◆ **YOUR OBJECTIVE**
The answer is the line that contains "Click the Trade Details header title" followed by every later line of the entries below, each repeated exactly, and nothing else.

◆ **THE DATA**
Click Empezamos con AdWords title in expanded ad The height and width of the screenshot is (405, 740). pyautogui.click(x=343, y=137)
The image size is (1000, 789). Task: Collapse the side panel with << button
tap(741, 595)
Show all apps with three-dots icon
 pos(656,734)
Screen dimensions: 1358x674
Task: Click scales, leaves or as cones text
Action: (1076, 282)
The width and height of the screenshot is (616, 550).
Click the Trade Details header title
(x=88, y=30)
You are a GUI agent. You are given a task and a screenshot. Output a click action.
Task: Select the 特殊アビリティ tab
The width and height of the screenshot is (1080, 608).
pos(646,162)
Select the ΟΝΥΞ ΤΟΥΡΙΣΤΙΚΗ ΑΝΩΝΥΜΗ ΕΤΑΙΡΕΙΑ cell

◆ **FINAL ANSWER**
Click the Trade Details header title
(x=88, y=30)
You are a GUI agent. You are given a task and a screenshot. Output a click action.
Task: Select the 特殊アビリティ tab
The width and height of the screenshot is (1080, 608).
pos(646,162)
Select the ΟΝΥΞ ΤΟΥΡΙΣΤΙΚΗ ΑΝΩΝΥΜΗ ΕΤΑΙΡΕΙΑ cell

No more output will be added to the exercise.